|Amalaradjou, Mary Jane|
|Charles, Anu Susan|
|Johny, Anup Kollanoor|
Submitted to: Applied and Environmental Microbiology
Publication Type: Peer Reviewed Journal
Publication Acceptance Date: 3/3/2010
Publication Date: 9/1/2010
Citation: Amalaradjou, M., Ramanathan, R., Bhaskaran, S., Charles, A., Johny, A., Valipe, S., Mattson, T., Schreiber, D., Mancini, R., Venkitanarayanan, K., Juneja, V.K. 2010. Enhancing the thermal destruction of Escherichia coli O157:H7 in ground beef patties by trans-cinnamaldehyde. Applied and Environmental Microbiology. 27:841-844. Interpretive Summary: Food poisoning outbreaks due to E. coli O157:H7 have been associated with inadequate cooking of contaminated ground beef in retail food service operations. Therefore, it is important to include an antimicrobial hurdle at the consumers' end to ensure inactivation of a pathogenic bacterium, E. coli O157:H7 in inadvertently undercooked ground beef patties. In this study, the efficacy of trans-cinnamaldehyde (TC), an FDA approved natural antimicrobial in foods, in decreasing the heat resistance of E. coli O157:H7 in ground beef was assessed. We found that a combination of TC and cooking temperature had a greater lethality on E. coli O157:H7 survival in patties than TC or heat alone. These findings will be of immediate use to the retail food service operations and regulatory agencies to ensure the safety of the cooked foods.

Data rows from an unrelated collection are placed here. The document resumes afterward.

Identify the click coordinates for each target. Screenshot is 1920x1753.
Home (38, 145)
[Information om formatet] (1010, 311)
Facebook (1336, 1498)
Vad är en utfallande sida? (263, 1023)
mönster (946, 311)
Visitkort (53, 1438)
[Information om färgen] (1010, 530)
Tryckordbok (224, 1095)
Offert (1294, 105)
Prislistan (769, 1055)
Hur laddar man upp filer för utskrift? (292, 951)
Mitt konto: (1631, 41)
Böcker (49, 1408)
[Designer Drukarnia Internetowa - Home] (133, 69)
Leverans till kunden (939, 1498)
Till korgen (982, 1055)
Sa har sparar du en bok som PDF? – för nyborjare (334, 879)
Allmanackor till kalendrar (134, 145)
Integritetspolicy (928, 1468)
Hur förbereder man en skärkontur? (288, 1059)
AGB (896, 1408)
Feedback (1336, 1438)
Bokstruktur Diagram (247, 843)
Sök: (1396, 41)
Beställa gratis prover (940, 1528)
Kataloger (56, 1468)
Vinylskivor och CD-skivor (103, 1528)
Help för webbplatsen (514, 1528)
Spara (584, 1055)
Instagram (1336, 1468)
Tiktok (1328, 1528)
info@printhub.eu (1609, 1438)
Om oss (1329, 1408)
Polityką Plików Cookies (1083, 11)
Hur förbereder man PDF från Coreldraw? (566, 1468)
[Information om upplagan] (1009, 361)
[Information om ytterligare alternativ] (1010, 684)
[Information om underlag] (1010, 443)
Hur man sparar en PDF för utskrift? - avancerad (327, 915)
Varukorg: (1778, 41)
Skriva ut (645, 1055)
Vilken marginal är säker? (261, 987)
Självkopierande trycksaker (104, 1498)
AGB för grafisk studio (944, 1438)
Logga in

Technical Abstract: This study investigated the effect of trans-cinnamaldehyde, an active ingredient in cinnamon, for inactivating E. coli O157:H7 in undercooked ground beef patties. A five-strain mixture of E. coli O157:H7 was inoculated into ground beef (90% lean and 10% fat) at approximately 7.0 log CFU/g, followed by the addition of trans-cinnamaldehyde (0, 0.15, and 0.3%). The contents were mixed, formed into patties and kept at 4C for 5 days or at -18C for 7 days. On each sampling day (0, 1, 3, 5 and 7), patties were cooked to an internal temperature of 60C or 65C, and the population of viable E. coli O157:H7 was determined. Trans-cinnamaldehyde reduced E. coli O157:H7 counts by greater than 5.0 log CFU/g in patties cooked to 60 or 65C (P < 0.05) relative to controls. In the control patties cooked to 65C, trans-cinnamaldehyde reduced the population by a maximum of 3.0 log CFU/g by day 5. Although trans-cinnamaldehyde exerted little antimicrobial activity on E. coli O157:H7 in patties stored at 4 or -18C, the combination of trans-cinnamaldehyde and cooking brought about substantial reductions (P < 0.05) in the pathogen counts. The D-values of E. coli O157:H7 in trans-cinnamaldehyde-treated ground beef patties at 60 and 65C were significantly (P < 0.05) lower than those of the pathogen in control patties. Surface color (a*), lipid oxidation (TBARS), pH, and ratio of 630/580 nm were also measured. Results indicated that trans-cinnamaldehyde containing patties were more color stable (greater a* and ratio of 630/580 nm) and had a lower lipid oxidation (P < 0.05) compared with control samples during storage. Results of this study indicate that trans-cinnamaldehyde enhanced the killing of E. coli O157:H7 in undercooked ground beef patties by increasing its heat sensitivity, and could potentially be used as an antimicrobial additive for ensuring the pathogen inactivation in undercooked patties. Detailed sensory studies are however necessary before recommending the use of trans-cinnamaldehyde in ground beef patties.